Aim of the task:
Find every line below where the string "screenshot" shows up, and copy those lines.

[Material provided — start]

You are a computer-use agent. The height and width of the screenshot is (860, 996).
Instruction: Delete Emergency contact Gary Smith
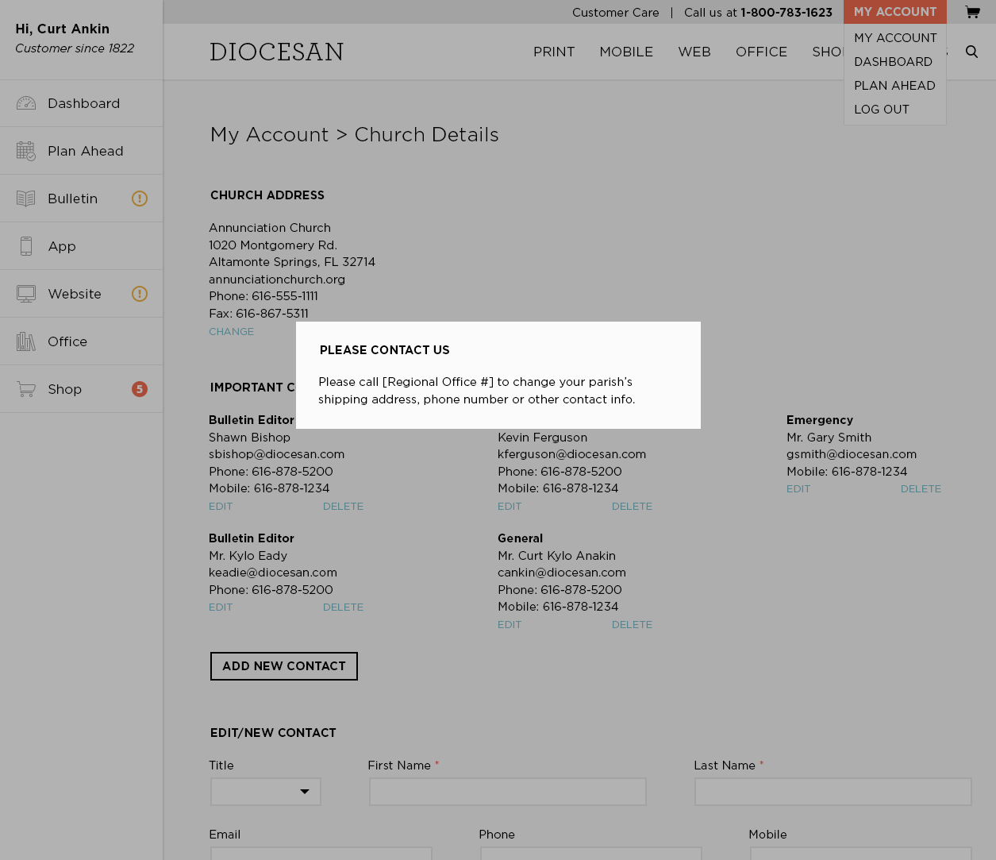(x=921, y=489)
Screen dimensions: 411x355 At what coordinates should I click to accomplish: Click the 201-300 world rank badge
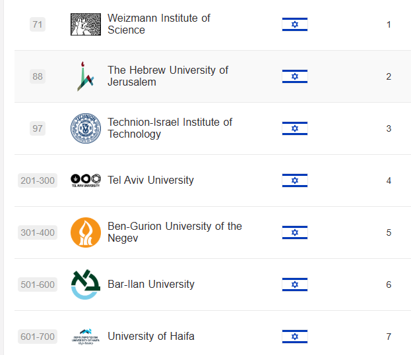38,180
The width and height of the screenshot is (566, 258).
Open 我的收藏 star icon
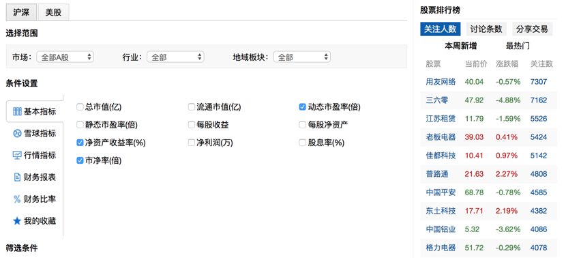(x=17, y=221)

[Material provided — finish]

Answer to the problem:
You are a computer-use agent. The height and width of the screenshot is (860, 996).
The width and height of the screenshot is (566, 258).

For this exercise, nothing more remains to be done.